The new world order that will succeed Pax Americana is one in which China will play a dominant and leading role, if for no other reason than it is the biggest holder of U.S. government bonds, accounting for more than 35 percent of the total held by foreign central banks. It is common knowledge in any bankruptcy proceeding that the lead creditor has a lot to say and the debtor has to listen, whether they like it or not. Taken with China’s model of centrally managed mercantilism which is a preferred model for developing countries, especially dictatorships, America must accept the fact that its failure to heed the admonitions of the Founding Fathers of the Republic has rendered it morally impotent.

Most people in Japan, South Korea and China favor a Northeast Asian free trade area including the three countries. Most Americans, on the other hand, are opposed to regional or bilateral agreements.

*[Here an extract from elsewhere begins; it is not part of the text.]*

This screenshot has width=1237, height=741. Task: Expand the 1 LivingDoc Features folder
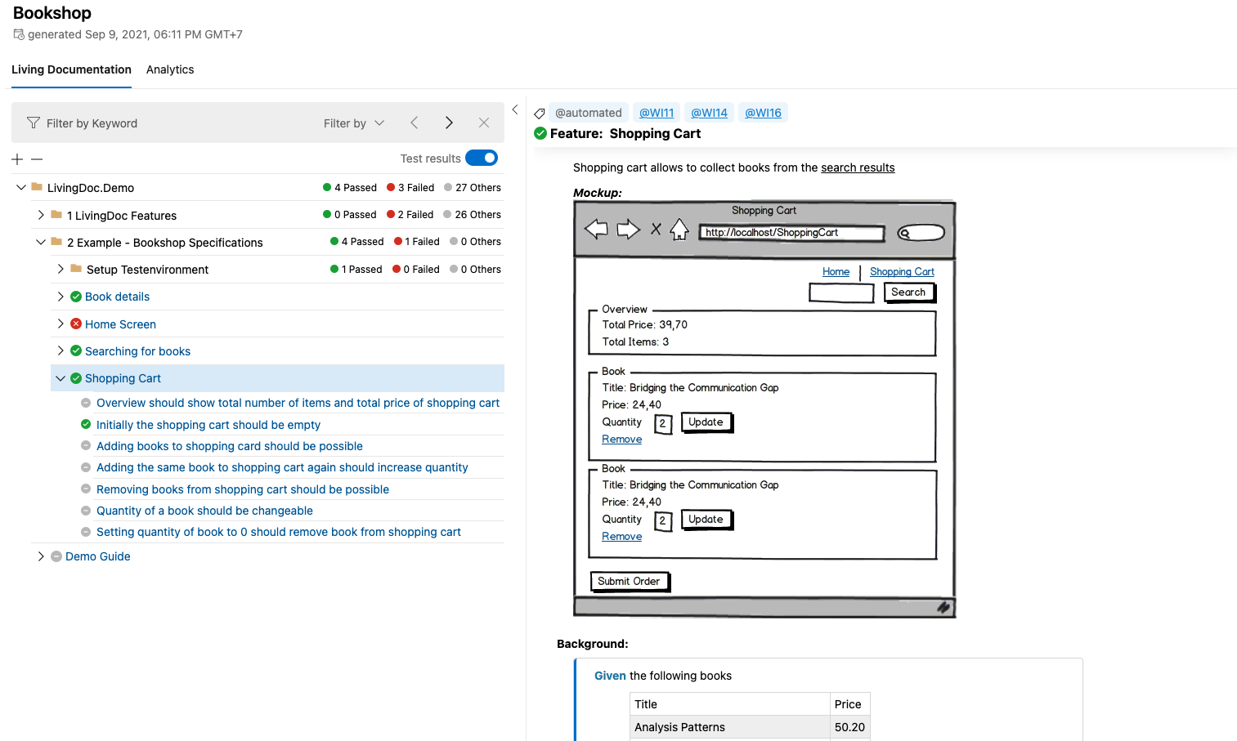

China must be viewed as a partner, not a competitor. If America insists on viewing China as a competitor, it will lose the competition. It already has. America has to accept China as a willing collaborative partner. America can no longer ignore the more than 230 years of U.S. business success in China and the political collaboration that goes hand in hand with that success. U.S. exports to China have grown much faster than to any other trading partner. In 2007 they grew by 18 percent and since 2000 they have grown by 300 percent. The U.S. is enjoying a resurgence in exports to China, which are driving productivity gains at a time when the U.S. economy critically needs it. The good Sino-U.S. relationship that exists today is a Bush 43 foreign policy success, built since January 1, 1979, when the two countries established diplomatic relations.

The Beijing 2008 Olympics showcased China’s ascendancy, not only as a sporting powerhouse with their record haul of gold medals, but in the global competition for economic supremacy. The Wall Street financial meltdown that cast its depressive shadow on the global economy has made capitalist America a “bailout nation” as communist China has become the center of U.S. capital and the new Confucian capitalism. China is fast becoming the world’s economic leader.
America is losing its perch of global supremacy. In 2000, U.S. stock exchanges accounted for about half the value of global stock markets; at the beginning of 2008, they accounted for just 33 percent ─and shrinking.

America can only help itself by helping China embrace the future with it as a partner. There is no more room for fear-mongering or bashing of China. The reality of modern China has to be accepted for what it is. America must broaden and deepen its ties with China into a concrete partnership with meaningful economic and military alliances. America must accept the fact that China is part of the solution and not the problem. America must start, sooner rather than later, taking the long-term view of its beneficial relationship with China.